Ela não é superior porque não pretende dispor de um melhor acesso à


“realidade", assim como não pretendemos escapar da própria descrição que
fizemos da atividade científica: a construção dos fatos a partir das
circunstâncias, sem se fazer apelo a qualquer ordem pré-existente (p. 297).
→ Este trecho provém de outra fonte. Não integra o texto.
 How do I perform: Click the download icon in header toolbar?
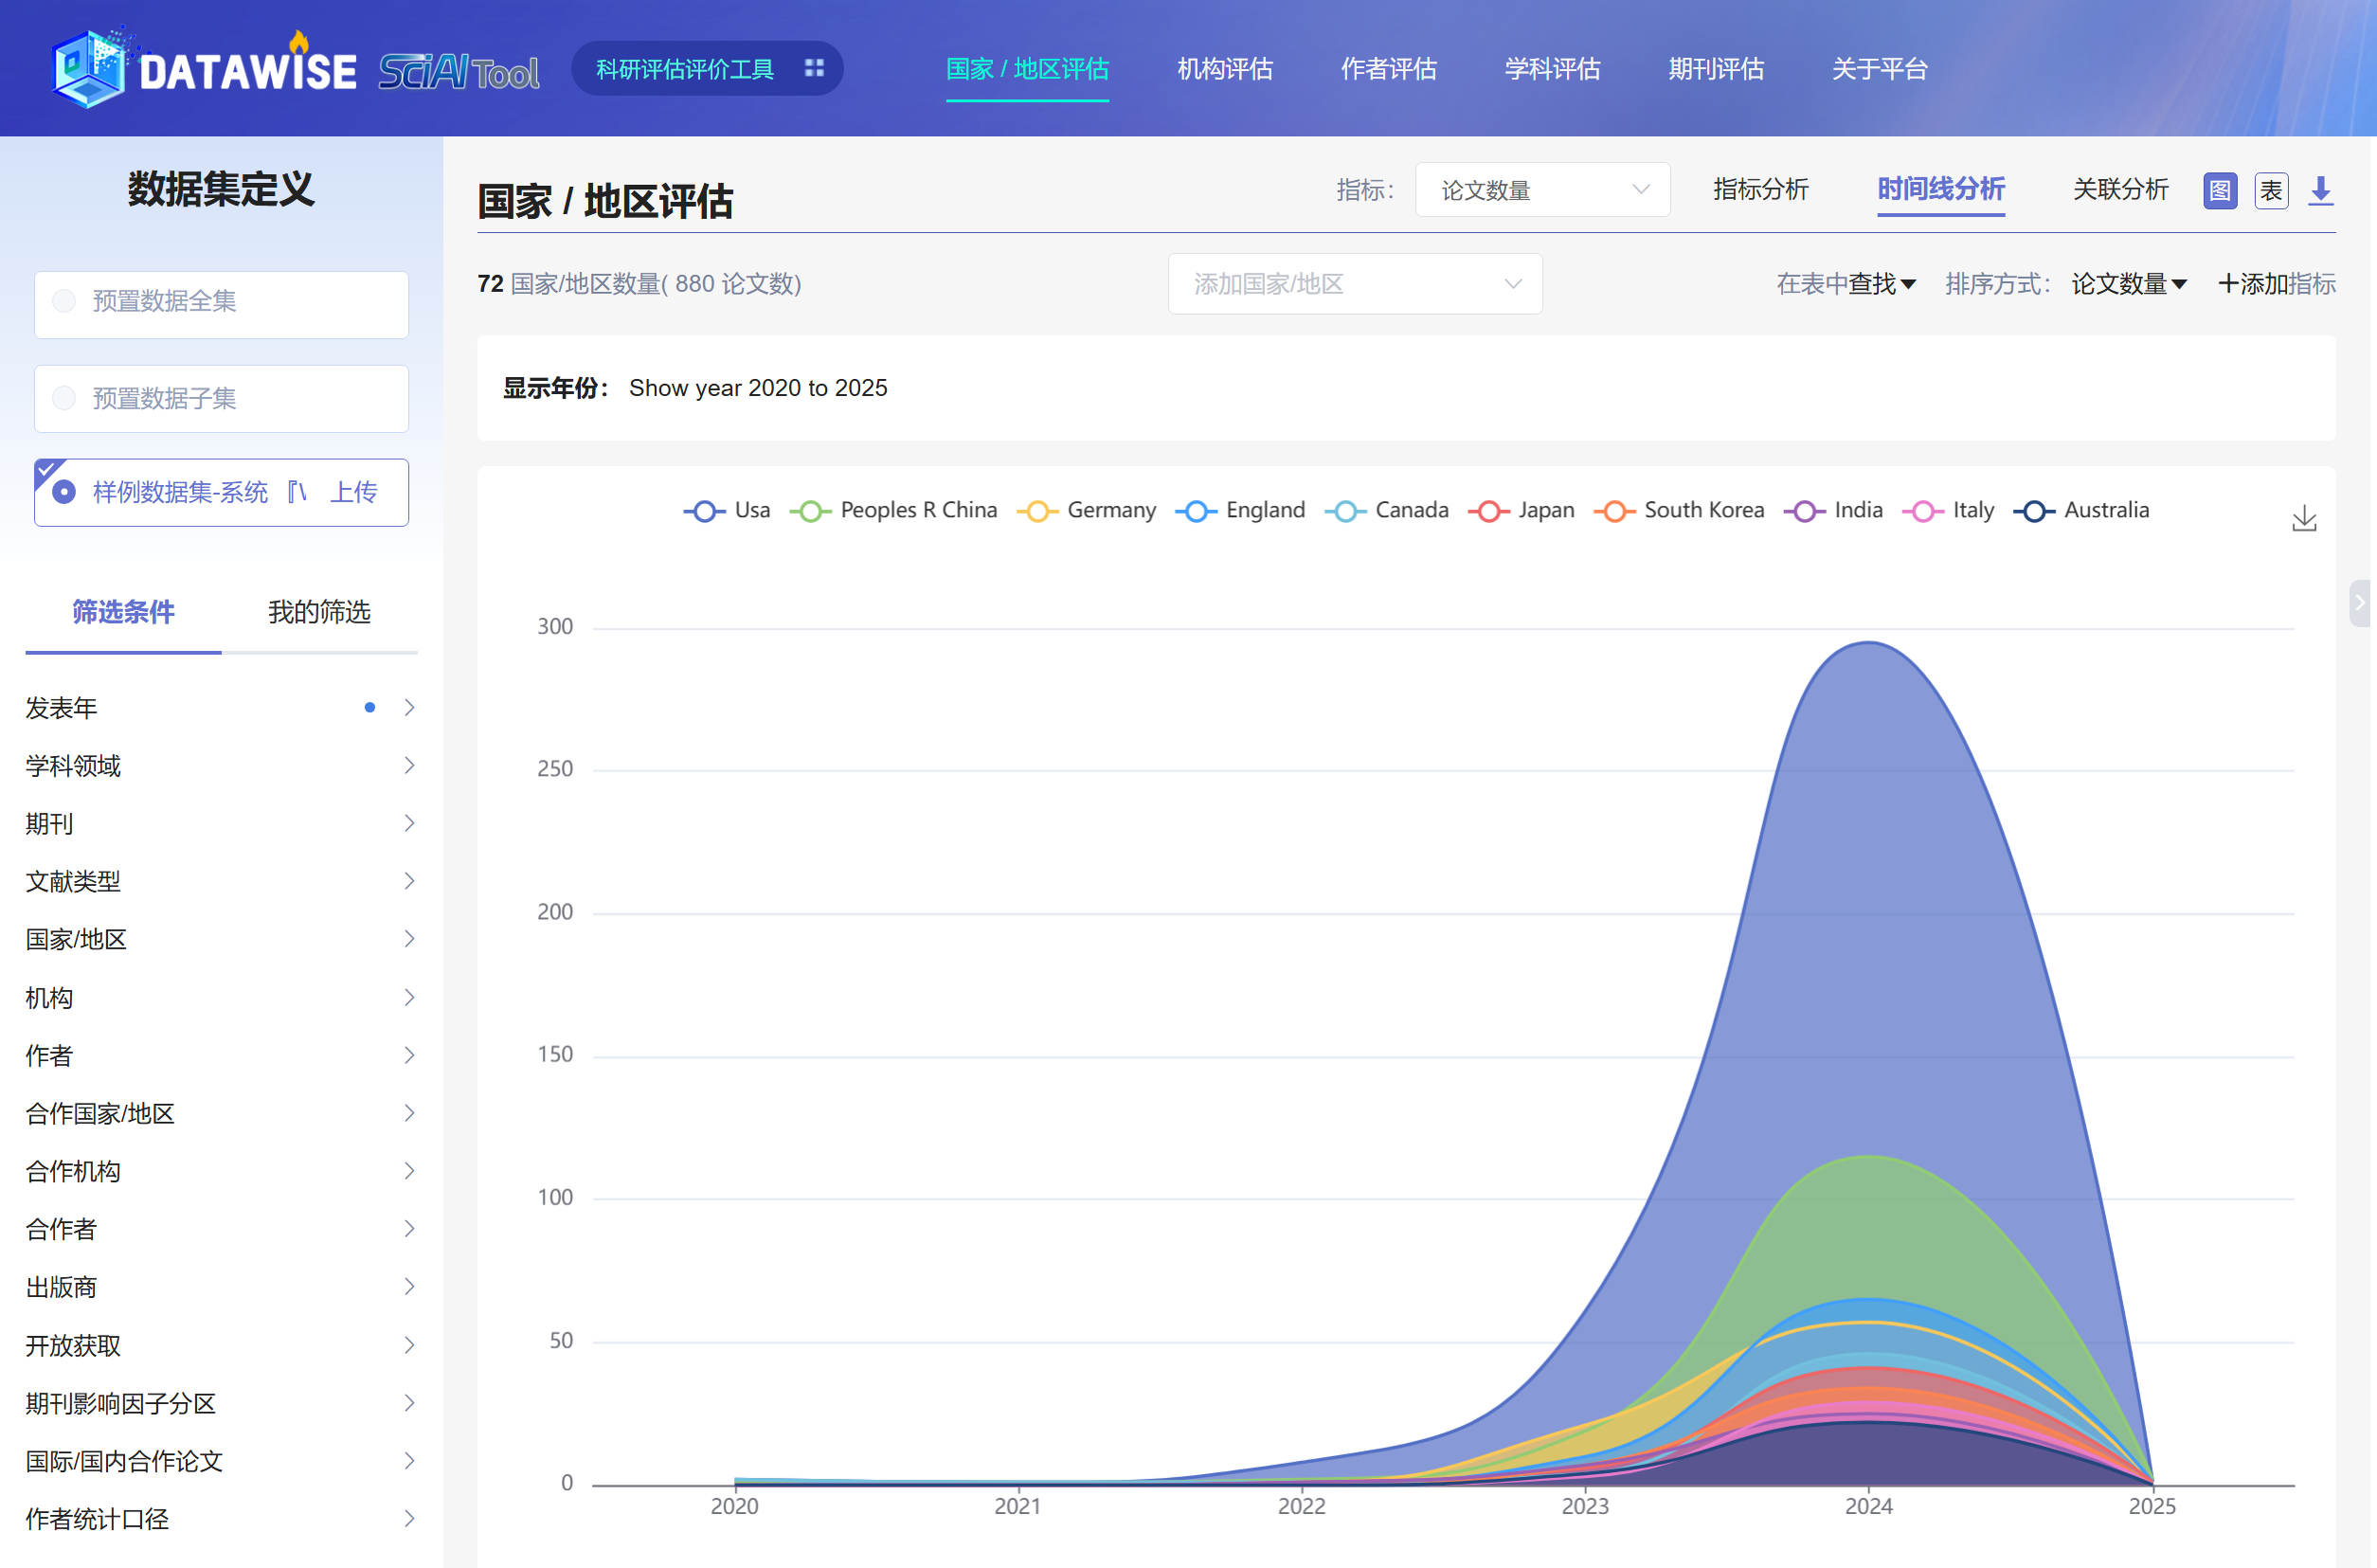tap(2320, 190)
REFLEXÕES SOBRE O CAPÍTULO 6

Os autores alegam o

“gigantesco desperdício de energia que há na atividade científica. A maior


parte dos artigos publicados jamais é lida, os raros artigos lidos nem sempre
têm grande crédito e os 1% ou 2% restantes são transformados ou
deformados por aqueles que os utilizam. Mas esse desperdício não parece
mais tão paradoxal assim quando se aceita a hipótese de que a ordem é a
exceção e que a desordem é a regra. Poucos fatos emergem a partir de um
ruído de fundo substancial. As circunstâncias da descoberta e o processo de
troca informal são cruciais para o processo de produção: são o que fazem
com que a ciência exista.” (p. 289)

A partir dessa colocação, qual o papel de cada escrita, a cada artigo publicado, dada a enorme
possibilidade de que ele se dilua na massa de ruídos?
É importante tomar contato com essa perspectiva de diluição do que os autores falam, bem
como da desordem como regra e a ordem como exceção. Causa uma certa frustração e
sensação de impotência ponderar que tanto desse esforço científico, pessoal e coletivo, é
desperdiçado. Qual o sentido de nossas pesquisas, escritas, artigos, teses, trabalhos em
congressos, se partirmos dessa perspectiva? Segundo os autores, esse paradoxo é o que faz
com que a ciência exista, mas para quem está na posição de se diluir na massa, é bem menos
confortável esse cenário que para um antropólogo, sociólogo e filósofo das ciências que foi –
e é – tão lido e discutido. A aposta na singularidade e a micropolítica podem ser um alento
nesse sentido: refletir nos atravessamentos que nossas pesquisas produzem em nós e em
nossos(as) interlocutores(as), seja nos trabalhos de campo, nos grupos de pesquisa, nas salas
de aula. As vidas se tocam e o mundo já não é mais o mesmo. Uma escrita nos toca e nos
impulsiona, mesmo que seja uma em tantas outras nessa massa de ruídos.
Perguntas interpostas ao Capítulo 1

1. O que é etnografia? Qual a diferença entre etnografia e etnologia?

2. Que motivos levam a crer que estudos etnográficos são mais facilmente aplicáveis às
ciências sociais que às ciências naturais?

3. O que os autores quiseram dizer com “o leitor deve aprender o conteúdo e o contexto no
mesmo movimento […] sem possuir mapa e bússola?